South Africa: documents for Robben Island Museum
South Africa: historic documents handed over to Robben Island Museum
Pretoria (ICRC) – The International Committee of the Red Cross (ICRC) will hand over historic documents concerning its visits to Apartheid-era detainees to the Robben Island Museum, off the coast of Cape Town, on 13 May. The documents date from 1963 and 1964. More recent files remain classified.
"We hope that these documents will not only enrich the museum's collection but will also facilitate and enhance historical research," said Catherine Gendre, who heads the ICRC delegation in Pretoria. "They concern the earliest years of the detainee-welfare activities carried out by the ICRC on the island."
The ICRC will also offer the museum a painting depicting the names and prison numbers of some of the individuals visited by the organization. The painter used a technique, which includes grains of sand evoking the island's quarry mines, where political prisoners carried out forced labour.

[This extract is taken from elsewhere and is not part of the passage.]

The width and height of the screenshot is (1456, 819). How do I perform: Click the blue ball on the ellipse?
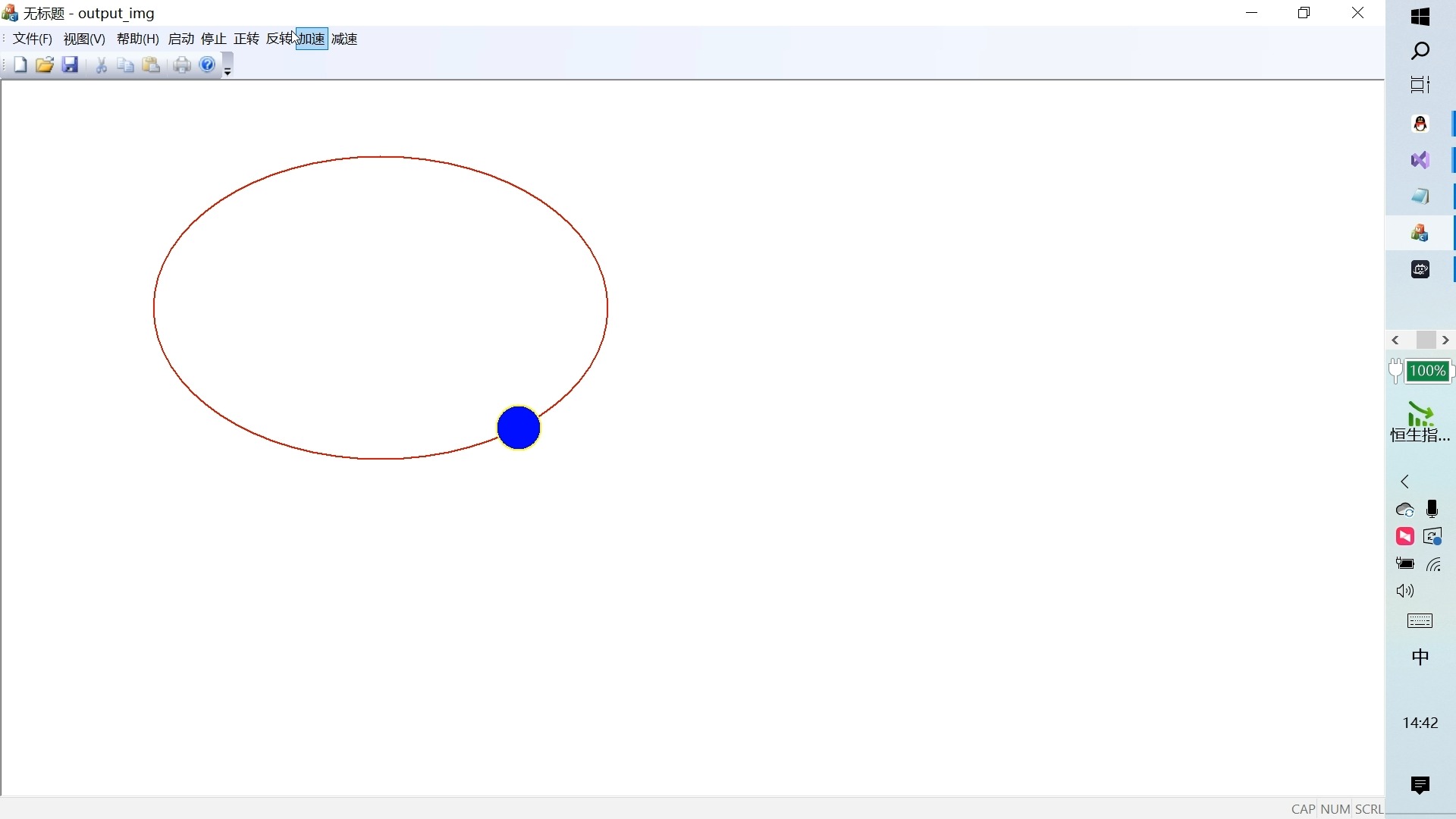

A representative of the Robben Island Museum Council will accept the historic documents and the artwork at a special ceremony which will start at Jetty One, in Cape Town's harbour, the pier from which detainees were taken by boat to Robben Island. It will then continue at the former prison, today a world heritage site and museum. The ICRC has a long tradition of working together with memorial institutions and historical research centres. This is the first time the Robben Island Museum has been given public records from the ICRC archives.
The ICRC started visiting political detainees on Robben Island, a maximum security prison, in 1963. Until 1991, it visited thousands of prisoners all over South Africa and gave their families food vouchers and travel tickets so that they could visit them.